Symptoms of sensory integration disorder vary greatly depending on the patient, explains WebMD. Some people with sensory integration disorder are oversensitive to their environments, which can result in screaming, hiding or vomiting, while others ignore their environments completely. Sensory integration disorder can affect one sense or multiple senses. Some patients with sensory integration disorder are uncoordinated, are not interested in engaging in play or conversation, and bump into objects easily.

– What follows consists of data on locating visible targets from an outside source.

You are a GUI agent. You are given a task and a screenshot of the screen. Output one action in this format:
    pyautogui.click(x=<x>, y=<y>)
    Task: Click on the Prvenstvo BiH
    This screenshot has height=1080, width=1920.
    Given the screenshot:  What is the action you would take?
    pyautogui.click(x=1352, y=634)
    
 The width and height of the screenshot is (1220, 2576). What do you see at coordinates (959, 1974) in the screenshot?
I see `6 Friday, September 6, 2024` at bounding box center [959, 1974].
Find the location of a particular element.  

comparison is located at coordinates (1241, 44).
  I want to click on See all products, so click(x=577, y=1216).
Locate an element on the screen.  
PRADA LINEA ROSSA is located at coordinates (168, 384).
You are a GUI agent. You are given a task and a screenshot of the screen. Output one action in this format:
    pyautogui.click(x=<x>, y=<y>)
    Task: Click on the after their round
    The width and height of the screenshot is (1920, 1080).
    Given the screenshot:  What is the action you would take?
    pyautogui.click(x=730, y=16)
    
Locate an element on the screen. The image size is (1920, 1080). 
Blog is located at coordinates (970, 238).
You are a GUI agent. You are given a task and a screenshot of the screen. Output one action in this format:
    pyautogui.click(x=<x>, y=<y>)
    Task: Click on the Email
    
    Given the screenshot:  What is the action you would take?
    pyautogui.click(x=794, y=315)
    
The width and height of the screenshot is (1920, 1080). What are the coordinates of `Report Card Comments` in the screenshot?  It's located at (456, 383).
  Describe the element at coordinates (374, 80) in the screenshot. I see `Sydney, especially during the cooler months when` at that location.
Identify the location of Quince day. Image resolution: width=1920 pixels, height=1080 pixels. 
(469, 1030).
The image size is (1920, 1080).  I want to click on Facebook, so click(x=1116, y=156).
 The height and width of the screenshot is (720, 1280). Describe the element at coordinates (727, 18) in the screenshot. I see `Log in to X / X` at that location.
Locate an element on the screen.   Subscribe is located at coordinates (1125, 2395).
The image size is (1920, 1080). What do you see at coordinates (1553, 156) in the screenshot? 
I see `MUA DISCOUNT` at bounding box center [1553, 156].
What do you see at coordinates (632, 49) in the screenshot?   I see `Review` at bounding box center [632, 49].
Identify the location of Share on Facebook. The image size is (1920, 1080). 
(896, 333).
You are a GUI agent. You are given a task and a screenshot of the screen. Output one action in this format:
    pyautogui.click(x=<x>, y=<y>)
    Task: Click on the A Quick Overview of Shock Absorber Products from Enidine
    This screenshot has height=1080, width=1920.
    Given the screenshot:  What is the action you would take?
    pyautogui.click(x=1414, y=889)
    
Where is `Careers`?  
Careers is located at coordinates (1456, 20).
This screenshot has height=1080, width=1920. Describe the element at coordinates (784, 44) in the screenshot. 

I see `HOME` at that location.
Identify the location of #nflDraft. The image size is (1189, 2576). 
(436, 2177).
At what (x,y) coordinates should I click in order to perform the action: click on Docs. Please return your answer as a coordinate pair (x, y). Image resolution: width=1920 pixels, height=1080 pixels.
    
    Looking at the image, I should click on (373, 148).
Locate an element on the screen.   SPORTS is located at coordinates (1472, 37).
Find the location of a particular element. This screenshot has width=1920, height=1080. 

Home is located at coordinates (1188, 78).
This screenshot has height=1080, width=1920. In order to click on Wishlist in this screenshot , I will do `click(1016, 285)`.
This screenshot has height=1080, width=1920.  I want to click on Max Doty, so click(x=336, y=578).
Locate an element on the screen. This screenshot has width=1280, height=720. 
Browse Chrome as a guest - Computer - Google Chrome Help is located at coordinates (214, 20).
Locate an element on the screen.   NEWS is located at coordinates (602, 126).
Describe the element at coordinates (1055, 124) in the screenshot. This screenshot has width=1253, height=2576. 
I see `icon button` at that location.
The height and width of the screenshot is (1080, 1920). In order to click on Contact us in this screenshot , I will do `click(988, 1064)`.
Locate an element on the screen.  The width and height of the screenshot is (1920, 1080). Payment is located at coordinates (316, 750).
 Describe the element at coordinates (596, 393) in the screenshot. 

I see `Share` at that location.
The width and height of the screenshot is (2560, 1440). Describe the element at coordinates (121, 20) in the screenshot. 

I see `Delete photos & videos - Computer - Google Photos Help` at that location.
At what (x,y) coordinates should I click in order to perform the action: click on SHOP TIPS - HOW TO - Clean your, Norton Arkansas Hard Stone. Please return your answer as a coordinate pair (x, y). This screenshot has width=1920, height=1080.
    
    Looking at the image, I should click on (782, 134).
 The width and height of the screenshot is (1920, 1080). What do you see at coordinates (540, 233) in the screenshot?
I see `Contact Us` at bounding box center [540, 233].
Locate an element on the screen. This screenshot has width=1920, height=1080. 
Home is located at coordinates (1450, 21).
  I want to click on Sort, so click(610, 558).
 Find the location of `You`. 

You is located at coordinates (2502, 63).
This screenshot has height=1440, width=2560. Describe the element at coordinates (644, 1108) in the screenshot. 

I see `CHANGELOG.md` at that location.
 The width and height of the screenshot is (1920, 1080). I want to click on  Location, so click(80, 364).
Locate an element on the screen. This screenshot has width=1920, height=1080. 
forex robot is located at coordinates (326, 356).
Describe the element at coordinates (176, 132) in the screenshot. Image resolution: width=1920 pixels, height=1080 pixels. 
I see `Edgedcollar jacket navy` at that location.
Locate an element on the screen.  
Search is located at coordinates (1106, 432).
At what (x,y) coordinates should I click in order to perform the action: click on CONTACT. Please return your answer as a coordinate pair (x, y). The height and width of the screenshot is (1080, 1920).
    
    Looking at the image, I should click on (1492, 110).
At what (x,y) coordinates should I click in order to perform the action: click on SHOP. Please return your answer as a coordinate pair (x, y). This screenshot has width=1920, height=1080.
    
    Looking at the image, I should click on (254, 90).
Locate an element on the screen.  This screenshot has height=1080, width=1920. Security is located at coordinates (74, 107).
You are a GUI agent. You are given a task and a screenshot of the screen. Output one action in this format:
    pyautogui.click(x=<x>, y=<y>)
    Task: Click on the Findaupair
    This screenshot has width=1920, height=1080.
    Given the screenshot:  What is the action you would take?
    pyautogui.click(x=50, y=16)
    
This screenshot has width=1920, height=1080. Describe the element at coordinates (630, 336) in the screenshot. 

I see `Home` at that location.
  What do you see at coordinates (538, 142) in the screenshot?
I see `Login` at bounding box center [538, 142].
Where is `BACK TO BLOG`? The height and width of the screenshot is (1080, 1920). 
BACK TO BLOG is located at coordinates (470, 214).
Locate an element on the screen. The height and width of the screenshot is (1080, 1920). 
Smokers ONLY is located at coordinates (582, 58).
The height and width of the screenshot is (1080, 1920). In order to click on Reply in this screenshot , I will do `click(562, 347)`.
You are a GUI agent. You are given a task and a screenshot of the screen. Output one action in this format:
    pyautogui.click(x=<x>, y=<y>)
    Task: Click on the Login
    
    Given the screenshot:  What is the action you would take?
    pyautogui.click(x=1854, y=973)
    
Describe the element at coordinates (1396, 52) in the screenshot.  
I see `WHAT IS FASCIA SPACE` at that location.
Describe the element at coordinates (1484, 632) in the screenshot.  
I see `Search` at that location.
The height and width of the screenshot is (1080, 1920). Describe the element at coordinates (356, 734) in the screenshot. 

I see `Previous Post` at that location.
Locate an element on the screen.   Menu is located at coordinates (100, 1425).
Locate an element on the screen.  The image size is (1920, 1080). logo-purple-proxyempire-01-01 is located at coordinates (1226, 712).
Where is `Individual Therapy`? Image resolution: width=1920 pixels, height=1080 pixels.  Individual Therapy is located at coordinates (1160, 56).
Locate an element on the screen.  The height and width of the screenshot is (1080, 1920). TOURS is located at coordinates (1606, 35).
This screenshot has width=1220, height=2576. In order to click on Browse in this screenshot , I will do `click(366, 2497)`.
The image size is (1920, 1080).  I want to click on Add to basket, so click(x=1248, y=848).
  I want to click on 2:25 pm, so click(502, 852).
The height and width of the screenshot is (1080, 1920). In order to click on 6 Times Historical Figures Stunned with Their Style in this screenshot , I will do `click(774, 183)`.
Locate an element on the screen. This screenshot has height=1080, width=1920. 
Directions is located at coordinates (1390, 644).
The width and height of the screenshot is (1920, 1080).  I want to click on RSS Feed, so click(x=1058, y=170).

Infants and toddlers with sensory integration disorder may have difficulty eating and sleeping, according to the Sensory Processing Disorder Foundation. Other symptoms include delayed mastery of crawling, walking, standing or running, resisting cuddling, and poor balance. Some infants and toddlers do not vocalize appropriately for their age group. They may avoid playing with toys and not have the skills to calm themselves. Some may not notice pain or react slowly when hurt.
School-age children with sensory integration disorder may have difficulty reading out loud, writing by hand or speaking out loud, states the Sensory Processing Disorder Foundation. They may have difficulty with tasks that require motor ability, appear clumsy, and have difficulty performing certain tasks. Other school-age children with sensory integration disorder may crave tackling and wrestling with others and may constantly be in motion. Some school-age children may overreact to certain smells, noises or touch.
Adults with sensory integration disorder may find they have sensitivity to things that stimulate their senses, notes the Sensory Processing Disorder Foundation. They may also find that they misinterpret questions, have low reading comprehension and have difficulty completing new tasks.